Termination of Beqvez
Pfizer Decides to Terminate Development and Commercialization of Beqvez Less Than a Year After FDA Approval. Beqvez, a one-time treatment option priced at $3.5 million per patient, faced limited interest from patients and doctors regarding hemophilia gene therapy, leading Pfizer to halt the project. According to a Pfizer spokesperson, no patients have received commercialized Beqvez treatment since its FDA approval in April 2024.
Pfizer will notify patients and providers who are in the process of qualifying for treatment, and has committed to continue supporting patients receiving the drug in clinical trials. Pfizer’s website shows that the company currently has no other gene therapy projects in commercial or clinical stages, and a spokesperson confirmed that Pfizer currently has no active gene therapy projects.
Pfizer Gradually Exits the Gene Therapy Field
Pfizer's gradual exit from the gene therapy field can be traced back a few months. Two months ago, Pfizer terminated the hemophilia A gene therapy project giroctocogene fitelparvovec, which was being co-developed with Sangamo Therapeutics, despite the project showing positive results in phase three trials.
In 2023, Pfizer sold its preclinical gene therapy programs and related technologies to Alexion, AstraZeneca's rare disease unit, for up to $1 billion as part of a broader transformation of the company. Additionally, last year, Pfizer's Duchenne muscular dystrophy gene therapy candidate unexpectedly failed in Phase III trials, leading the company to abandon the project and lay off more than 200 employees at its production facility in North Carolina.

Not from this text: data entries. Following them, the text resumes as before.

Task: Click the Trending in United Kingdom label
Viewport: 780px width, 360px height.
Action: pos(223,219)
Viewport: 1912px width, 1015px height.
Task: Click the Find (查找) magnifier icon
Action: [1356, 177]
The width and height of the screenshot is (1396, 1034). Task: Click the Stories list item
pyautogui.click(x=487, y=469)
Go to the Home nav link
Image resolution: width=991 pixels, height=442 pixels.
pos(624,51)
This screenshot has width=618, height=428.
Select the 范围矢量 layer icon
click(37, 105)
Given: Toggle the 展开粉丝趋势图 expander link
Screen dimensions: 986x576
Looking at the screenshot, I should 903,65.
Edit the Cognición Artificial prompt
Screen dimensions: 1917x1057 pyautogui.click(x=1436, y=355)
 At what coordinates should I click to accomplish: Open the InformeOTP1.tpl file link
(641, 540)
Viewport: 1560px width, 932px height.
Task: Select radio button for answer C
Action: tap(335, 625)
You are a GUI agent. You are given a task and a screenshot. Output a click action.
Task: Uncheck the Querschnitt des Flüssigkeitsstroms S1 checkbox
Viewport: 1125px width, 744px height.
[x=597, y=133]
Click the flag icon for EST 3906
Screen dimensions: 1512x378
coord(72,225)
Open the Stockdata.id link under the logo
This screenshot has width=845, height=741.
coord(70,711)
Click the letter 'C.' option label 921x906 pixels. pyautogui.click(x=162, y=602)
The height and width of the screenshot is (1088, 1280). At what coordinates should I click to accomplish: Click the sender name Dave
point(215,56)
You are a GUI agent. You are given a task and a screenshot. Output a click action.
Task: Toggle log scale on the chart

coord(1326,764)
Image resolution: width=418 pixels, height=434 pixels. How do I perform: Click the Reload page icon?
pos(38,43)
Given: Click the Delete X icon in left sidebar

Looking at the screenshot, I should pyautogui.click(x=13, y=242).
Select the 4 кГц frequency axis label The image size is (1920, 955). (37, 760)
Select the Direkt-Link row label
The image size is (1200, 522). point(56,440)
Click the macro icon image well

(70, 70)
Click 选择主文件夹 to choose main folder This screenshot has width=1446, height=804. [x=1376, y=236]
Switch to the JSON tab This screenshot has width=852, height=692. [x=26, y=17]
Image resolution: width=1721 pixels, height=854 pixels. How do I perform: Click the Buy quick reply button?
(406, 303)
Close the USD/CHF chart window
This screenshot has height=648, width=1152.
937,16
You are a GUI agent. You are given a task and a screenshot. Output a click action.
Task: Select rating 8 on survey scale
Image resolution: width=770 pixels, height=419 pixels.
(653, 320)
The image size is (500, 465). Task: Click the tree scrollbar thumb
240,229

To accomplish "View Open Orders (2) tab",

Challenges in the Field of Gene Therapy
Pfizer's experience reflects the challenges faced by other hemophilia gene therapy developers. The market promotion of CSL's Hemophilia B gene therapy, Hemgenix, has also been less than expected. CSL CEO Paul McKenzie pointed out in a conference call that the fragmented healthcare system in the United States is the main reason for the slow rollout.
Similarly, BioMarin's hemophilia A gene therapy Roctavian also faces slow sales. Despite Roctavian receiving FDA approval in June 2023 and launching at a price of $2.9 million, its sales in 2024 were only $26 million.
Future Plans
Pfizer acquired Beqvez from Spark Therapeutics in 2014, which was later acquired by Roche. With the termination of the collaboration with Sangamo and the discontinuation of Beqvez, Pfizer has shifted its hemophilia resources to Hympavzi, a weekly non-factor antibody drug that received FDA approval last year for treating Hemophilia A and B.
In addition, Pfizer has also partnered with Beam Therapeutics to focus on mRNA-delivered gene editing technology rather than non-viral vector gene therapy. Despite Pfizer’s $300 million investment in this collaboration, no projects have been officially adopted so far.
Beqvez is the second blood disease product that Pfizer has withdrawn from the global market in less than half a year. In September last year, Pfizer decided to stop distributing the sickle cell disease treatment drug Oxbryta due to concerning results from the Phase III trial.
Analysis and Reflection
Pfizer's Exit from Gene Therapy Sparks Broad Discussion on Commercialization Challenges
Moreover, the success of gene therapy depends not only on the technology itself but also on various factors such as the healthcare system, payment models, and patient acceptance. Pfizer's withdrawal reminds us that the commercialization path of gene therapy is still full of challenges and requires joint efforts from both inside and outside the industry to overcome.
In the future, the field of gene therapy may see more cooperation and integration to address these challenges. At the same time, policymakers and healthcare systems also need to explore new payment models and regulatory frameworks to support the sustainable development of gene therapy.